• **WORK ORDER**: The exercise calls for exact output of the lines between the one that contains "Given: Click the messageLength: 54 field" and the end of the data, with both ends kept and pictures left out.

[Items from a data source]
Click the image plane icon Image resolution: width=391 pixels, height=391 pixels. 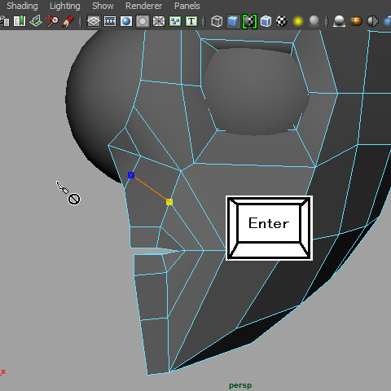pos(36,21)
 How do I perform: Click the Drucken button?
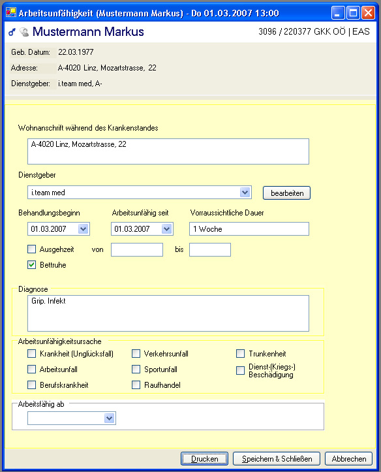(x=204, y=459)
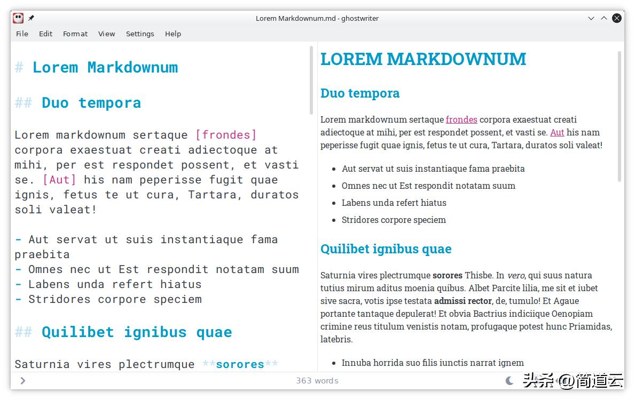Open the View menu
Image resolution: width=635 pixels, height=400 pixels.
(x=106, y=34)
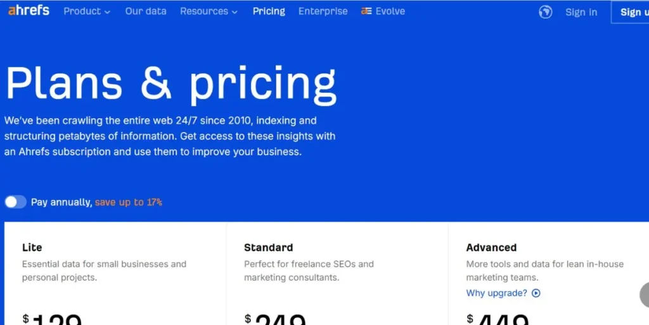Screen dimensions: 649x325
Task: Select the Advanced plan heading
Action: [x=491, y=248]

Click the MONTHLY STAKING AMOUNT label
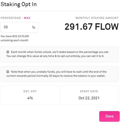97,18
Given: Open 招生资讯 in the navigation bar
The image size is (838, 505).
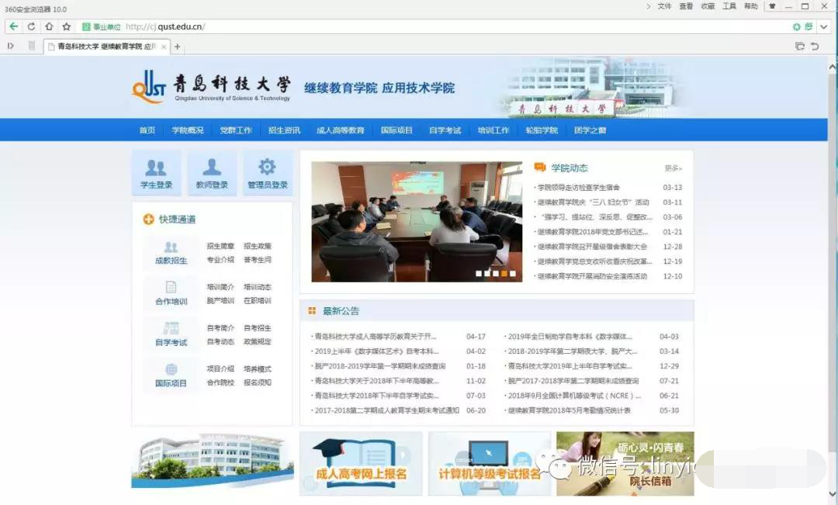Looking at the screenshot, I should tap(284, 130).
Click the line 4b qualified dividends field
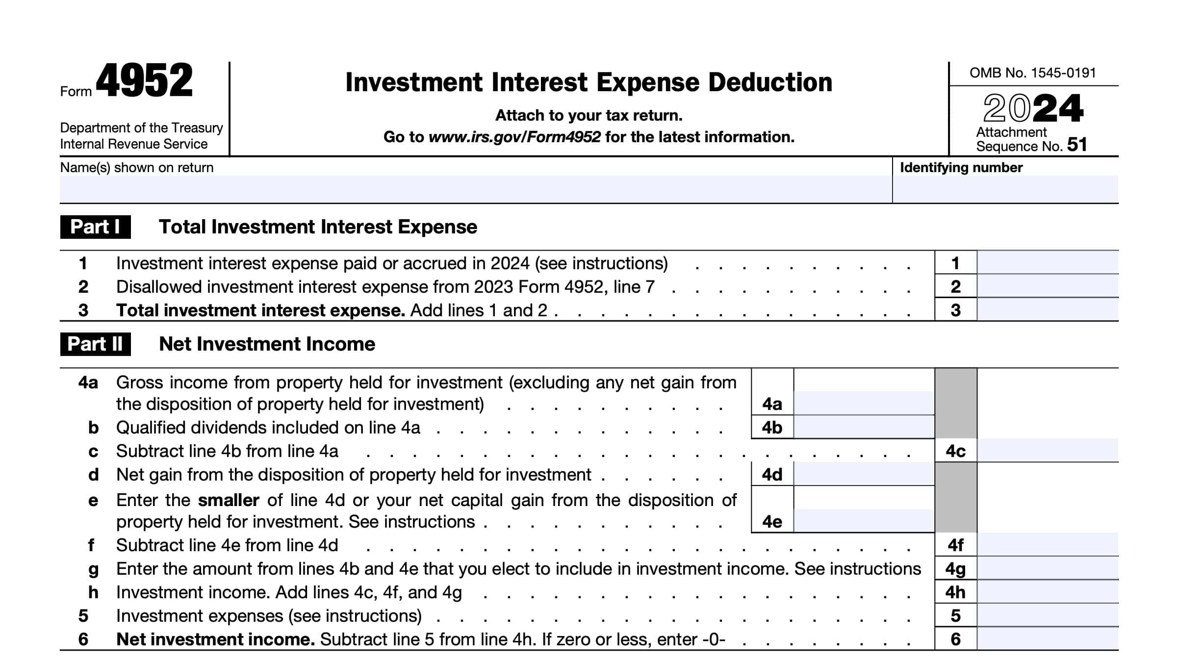 coord(864,427)
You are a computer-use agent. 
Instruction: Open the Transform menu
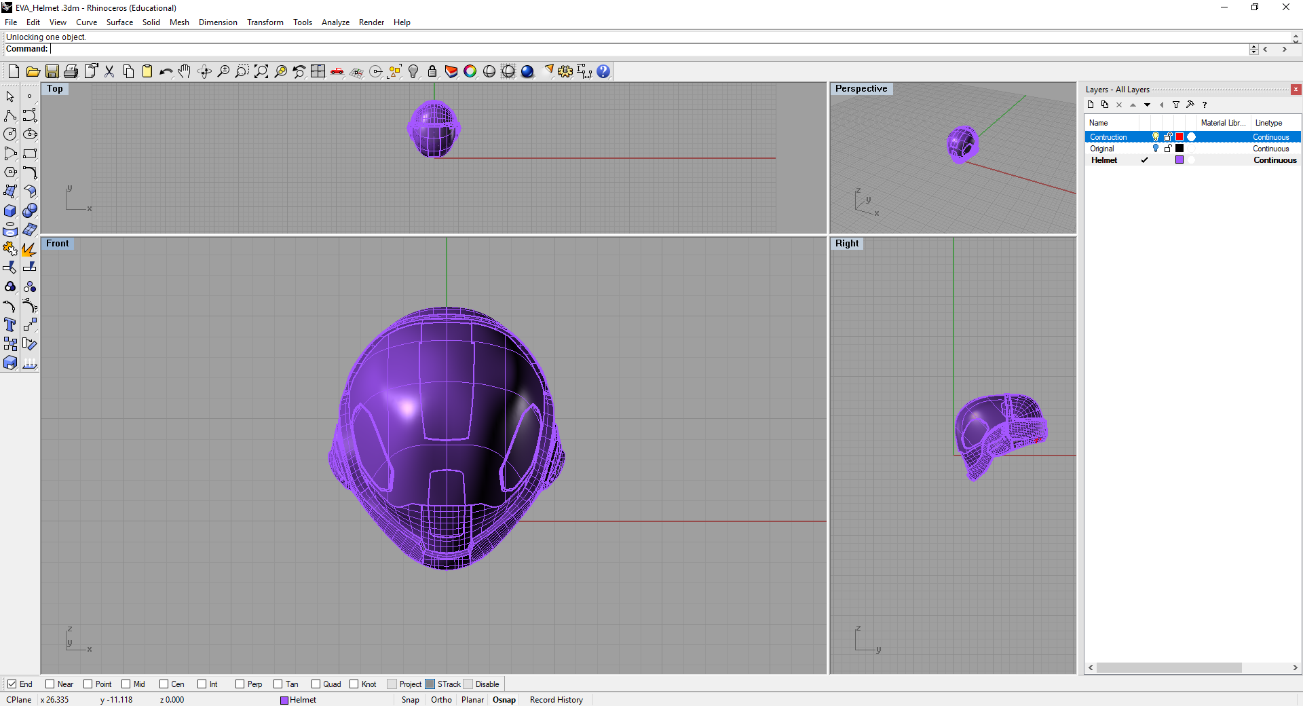[265, 22]
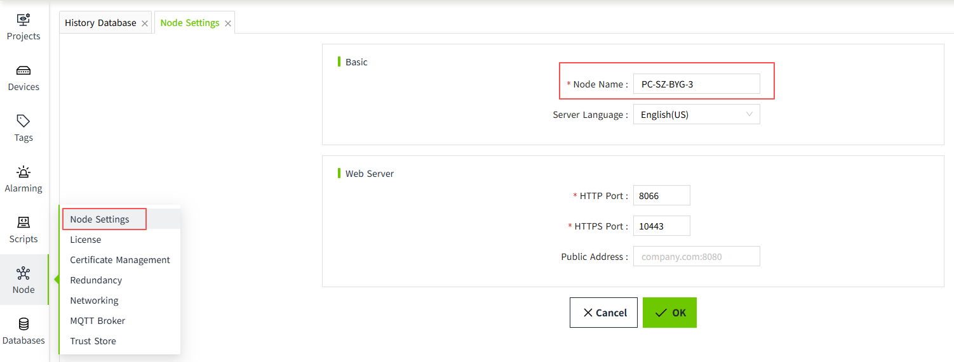The image size is (954, 362).
Task: Choose Redundancy from the Node menu
Action: point(96,280)
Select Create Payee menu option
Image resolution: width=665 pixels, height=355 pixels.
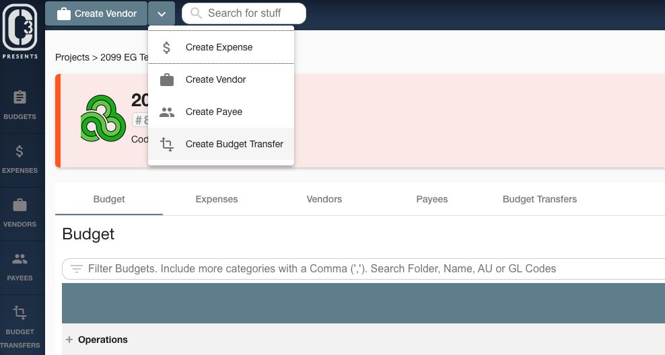pyautogui.click(x=221, y=112)
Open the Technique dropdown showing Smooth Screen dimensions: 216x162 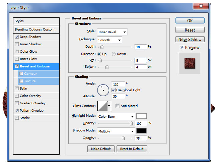pyautogui.click(x=110, y=40)
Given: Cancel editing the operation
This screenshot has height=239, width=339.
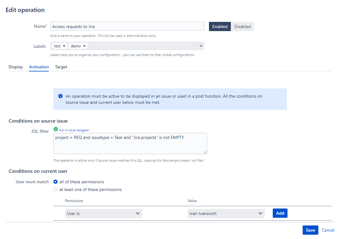Looking at the screenshot, I should (328, 230).
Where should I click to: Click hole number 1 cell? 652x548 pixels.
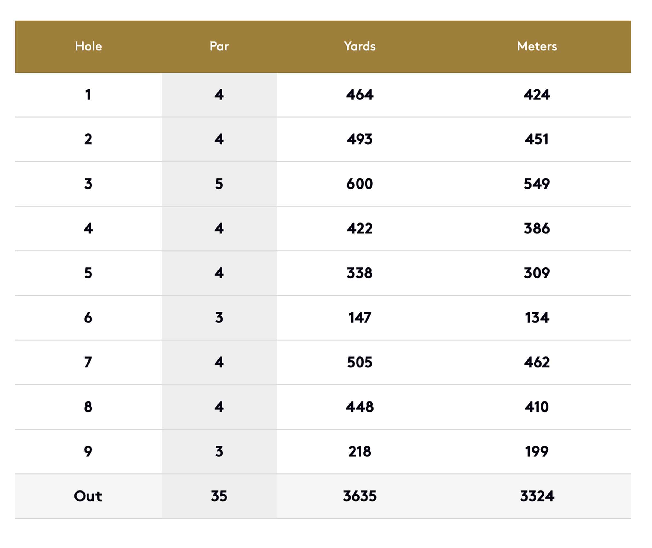[88, 95]
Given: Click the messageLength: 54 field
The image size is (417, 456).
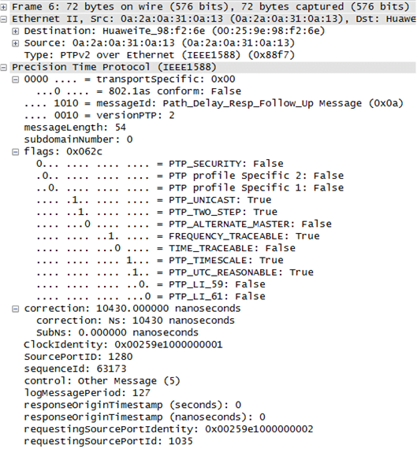Looking at the screenshot, I should pos(75,128).
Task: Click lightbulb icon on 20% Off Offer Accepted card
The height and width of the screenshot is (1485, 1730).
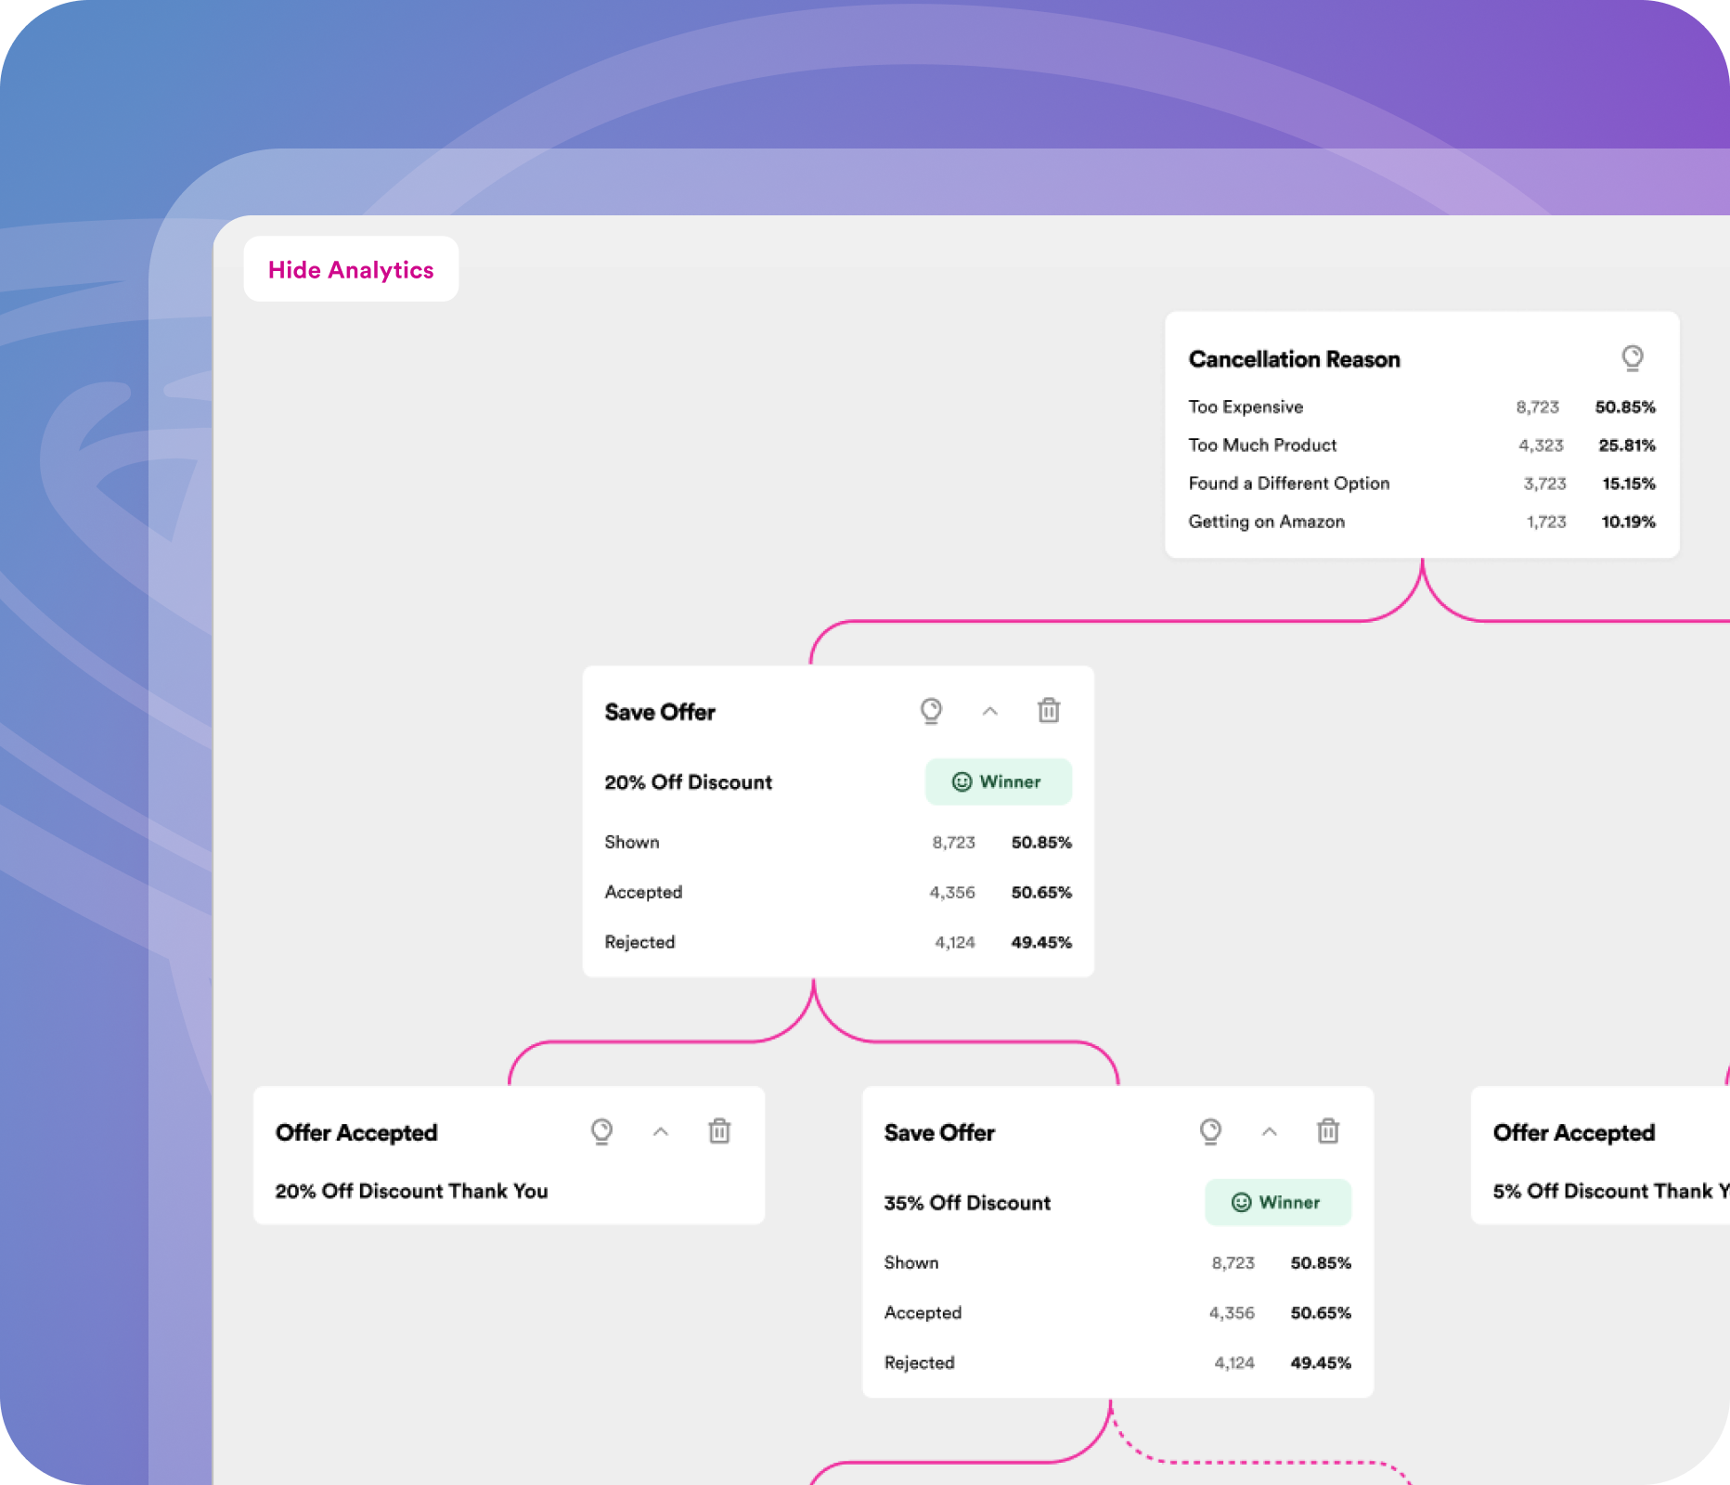Action: coord(601,1131)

• **FINISHED EXERCISE**:
Given: Click the messageLength: 54 field
The image size is (417, 456).
Looking at the screenshot, I should pos(75,128).
Task: Click lightbulb icon on 20% Off Offer Accepted card
The height and width of the screenshot is (1485, 1730).
Action: coord(601,1131)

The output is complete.